(Stored dataset items)
::::

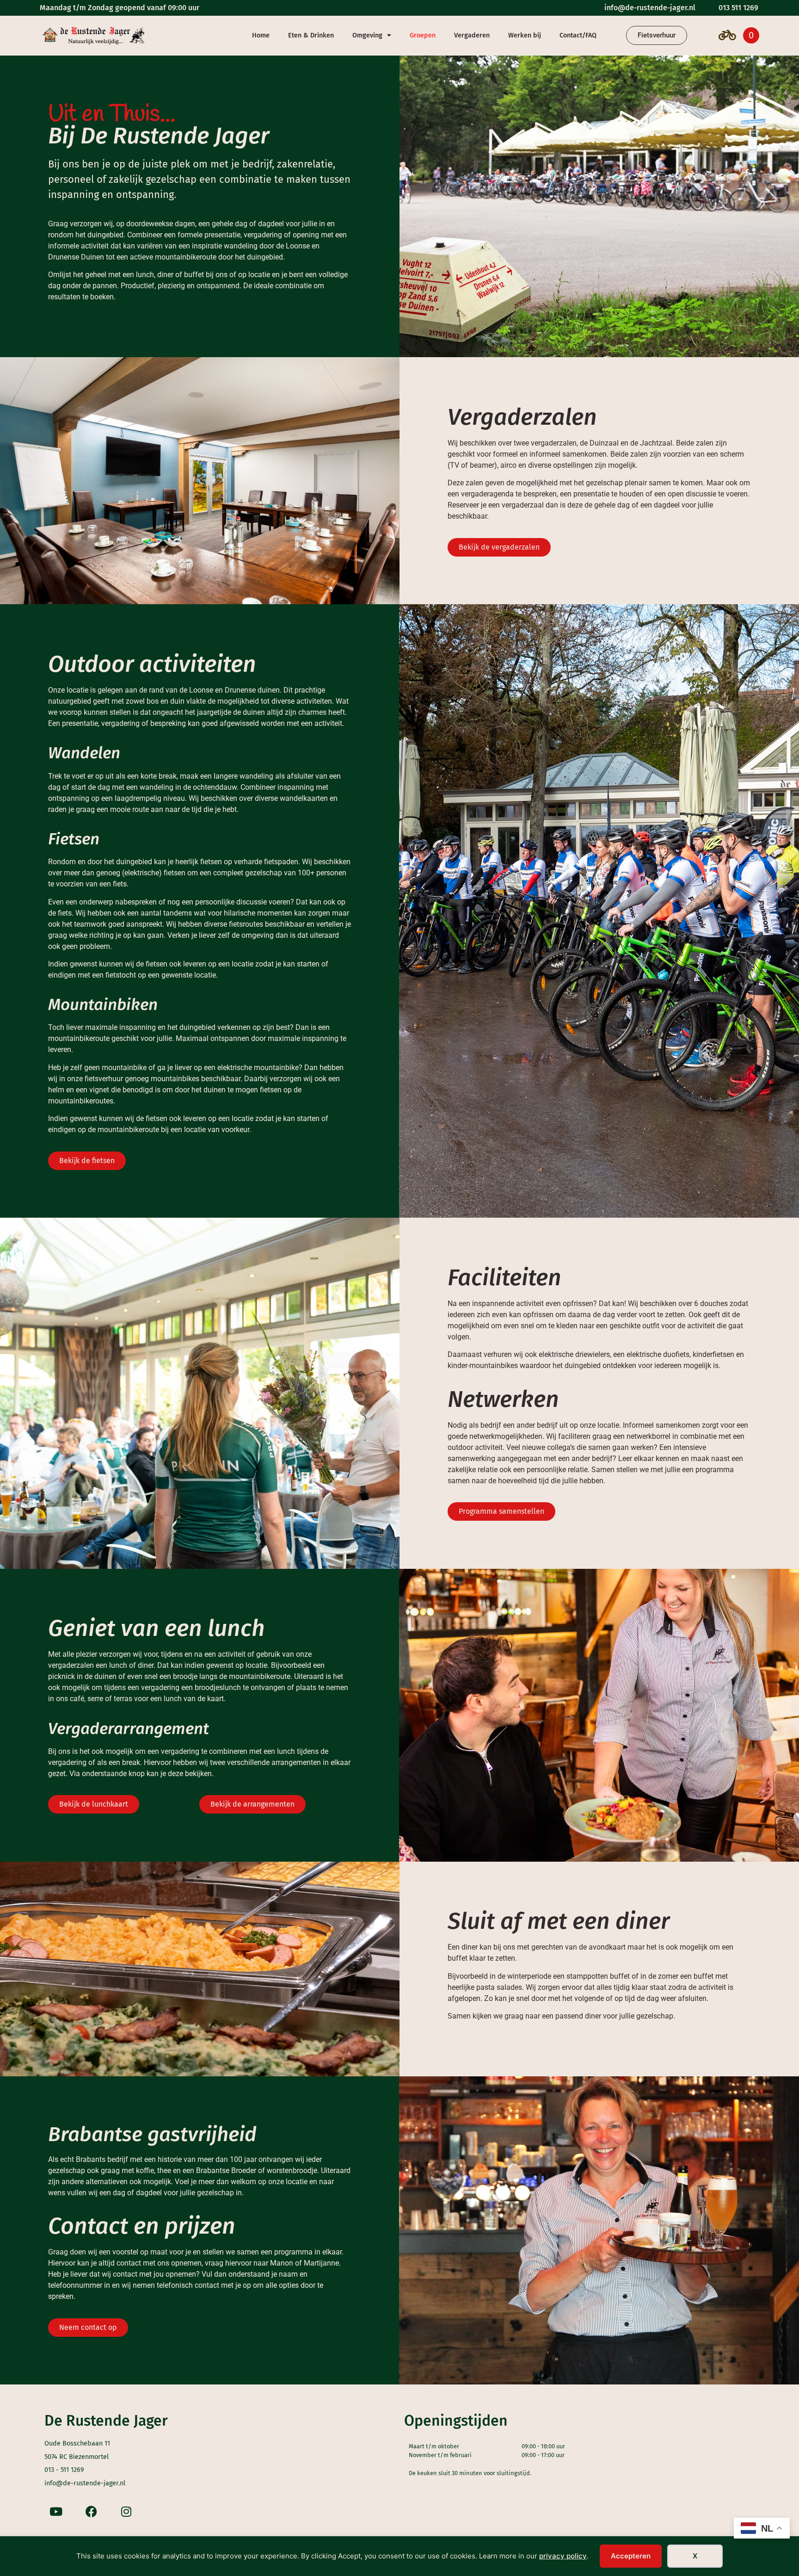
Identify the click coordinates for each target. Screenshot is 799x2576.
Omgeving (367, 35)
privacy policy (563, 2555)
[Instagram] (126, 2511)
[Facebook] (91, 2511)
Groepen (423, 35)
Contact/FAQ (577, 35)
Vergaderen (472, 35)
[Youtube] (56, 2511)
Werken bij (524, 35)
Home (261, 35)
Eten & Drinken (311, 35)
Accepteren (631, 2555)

::::

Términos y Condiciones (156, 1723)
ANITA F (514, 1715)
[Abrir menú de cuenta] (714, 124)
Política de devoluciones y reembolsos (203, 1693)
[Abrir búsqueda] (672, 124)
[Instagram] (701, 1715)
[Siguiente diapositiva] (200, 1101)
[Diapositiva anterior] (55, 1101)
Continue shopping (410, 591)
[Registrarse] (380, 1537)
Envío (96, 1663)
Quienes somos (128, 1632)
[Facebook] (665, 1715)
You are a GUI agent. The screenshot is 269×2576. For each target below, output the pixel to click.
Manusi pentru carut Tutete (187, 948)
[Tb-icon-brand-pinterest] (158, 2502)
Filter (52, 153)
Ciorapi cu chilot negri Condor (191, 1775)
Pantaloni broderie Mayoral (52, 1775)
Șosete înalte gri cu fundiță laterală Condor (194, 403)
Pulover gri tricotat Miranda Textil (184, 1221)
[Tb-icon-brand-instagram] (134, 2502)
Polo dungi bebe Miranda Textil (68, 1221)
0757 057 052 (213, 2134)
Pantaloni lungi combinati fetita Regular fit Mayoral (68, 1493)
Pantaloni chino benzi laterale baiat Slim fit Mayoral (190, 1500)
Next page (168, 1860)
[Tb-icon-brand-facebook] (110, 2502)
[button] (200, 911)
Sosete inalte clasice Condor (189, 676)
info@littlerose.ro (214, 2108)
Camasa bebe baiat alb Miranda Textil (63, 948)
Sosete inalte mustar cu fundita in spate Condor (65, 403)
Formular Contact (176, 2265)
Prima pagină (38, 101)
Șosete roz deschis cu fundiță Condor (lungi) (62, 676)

::::

In your answer, include only the lines above starting at the line that holds "Pantaloni broderie Mayoral (52, 1775)" and ending at the line that holds "Prima pagină (38, 101)", copied exactly.

Pantaloni broderie Mayoral (52, 1775)
Șosete înalte gri cu fundiță laterală Condor (194, 403)
Pulover gri tricotat Miranda Textil (184, 1221)
[Tb-icon-brand-instagram] (134, 2502)
Polo dungi bebe Miranda Textil (68, 1221)
0757 057 052 (213, 2134)
Pantaloni lungi combinati fetita Regular fit Mayoral (68, 1493)
Pantaloni chino benzi laterale baiat Slim fit Mayoral (190, 1500)
Next page (168, 1860)
[Tb-icon-brand-facebook] (110, 2502)
[button] (200, 911)
Sosete inalte clasice Condor (189, 676)
info@littlerose.ro (214, 2108)
Camasa bebe baiat alb Miranda Textil (63, 948)
Sosete inalte mustar cu fundita in spate Condor (65, 403)
Formular Contact (176, 2265)
Prima pagină (38, 101)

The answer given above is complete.